An above-average vampire flick with a cool vampire, a masterfully done creepy old house and enough character and story to elevate it.

Plot: A young woman remembers an encounter with a vampire from childhood while a mysterious coffin is delivered to the seaside town she lives in.

Review: The second of the Bloodthirsty trilogy, I don’t think this movie got the fanfare that The Vampire Doll did. This is a shame because I found this film to be a little better than the first one in the trilogy. Part of that may be that the vampire in this one has the actual fangs and just looks like a bloodsucker. Another is the story and characters in this one are more engaging.

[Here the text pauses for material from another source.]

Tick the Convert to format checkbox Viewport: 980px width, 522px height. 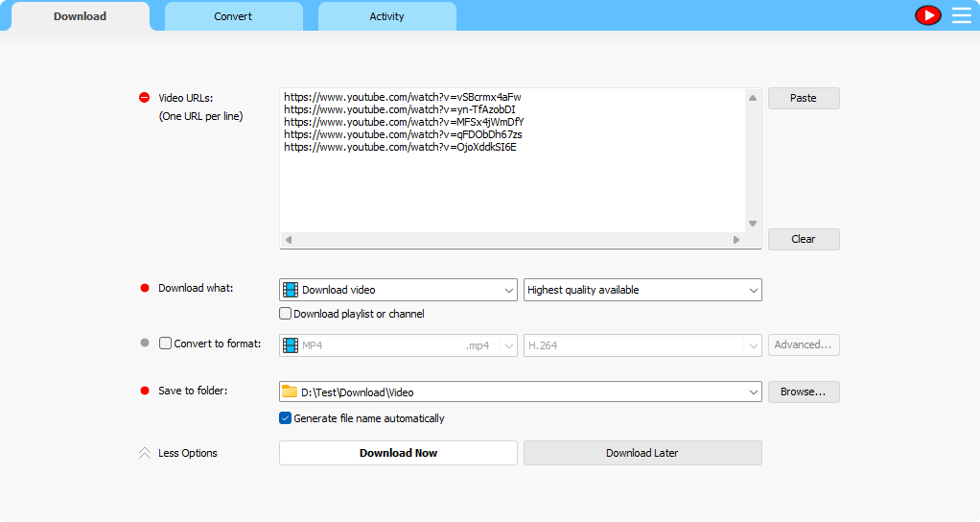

Let’s start with the vampire. Even though the name ‘Dracula’ is in the title, this vampire is not Dracula. There’s a cool backstory to him, one that I can’t recall seeing in any other vampire movie. He just looks incredible, with the golden eyes and fangs. He cuts an imposing figure and looks sinister as all hell. I can’t think of a better vampire being cast for this film. At one point, he slams through a stained-glass window in pursuit of a victim, and I actually gasped. The vampire makes these types of movies, and this one was top-notch.

The story itself wasn’t too bad. I’ve read that some reviewers call it generic and don’t see it. Generic would have been if all the characters were friends and got along and got picked off one by one. In this film, there’s some animosity and, dare I say, outright hatred between a few of the characters. While the jealousy and conflict doesn’t rise to the surface during the day, when a few of the characters are turned, it comes out in full form. This adds another layer to what would otherwise be another “vampire finds characters, kills them and turns them into vampires, while main character wrings hands.”

It’s because of this extra spark to the story that I found the characters more engaging. There’s more at stake than a general “we have to stop the bad guy” thing. It’s more meaningful, and when some characters get turned, it feels more like a loss. I found myself rooting for at least one character not to get turned, which NEVER happens in a vampire movie. So yeah, this one got me a little bit.

As for gore, there was some blood, though almost all of the blood-letting took place off-screen. For animal lovers, you’ll despair as a pooch bites the dust, and you see the aftermath, which isn’t very pleasant. The makeup is of the usual powder-white variety to show death, which doesn’t offer much imagination, but it’s wonderfully effective on the vampire, even if it doesn’t seem to touch anything but his face. The vampire’s death makeup is grotesque and well-done.

The sets are non-descript except for the vampire’s lair, which is creepy as all hell. The director must have been proud of it, too, as he lovingly shows much of the details of the house as the title credits play. It puts you into the mood quickly and is undoubtedly one of the most memorable vampire sets I’ve ever seen. The music is what you would expect from this type of movie and adds to the atmosphere, though isn’t particularly noteworthy.

Lake of Dracula is worth a watch, especially if you’re into creepy, interesting vampire stories. There’s enough here, and the runtime (81 minutes) is short enough that you’ll find enough to like without getting bored.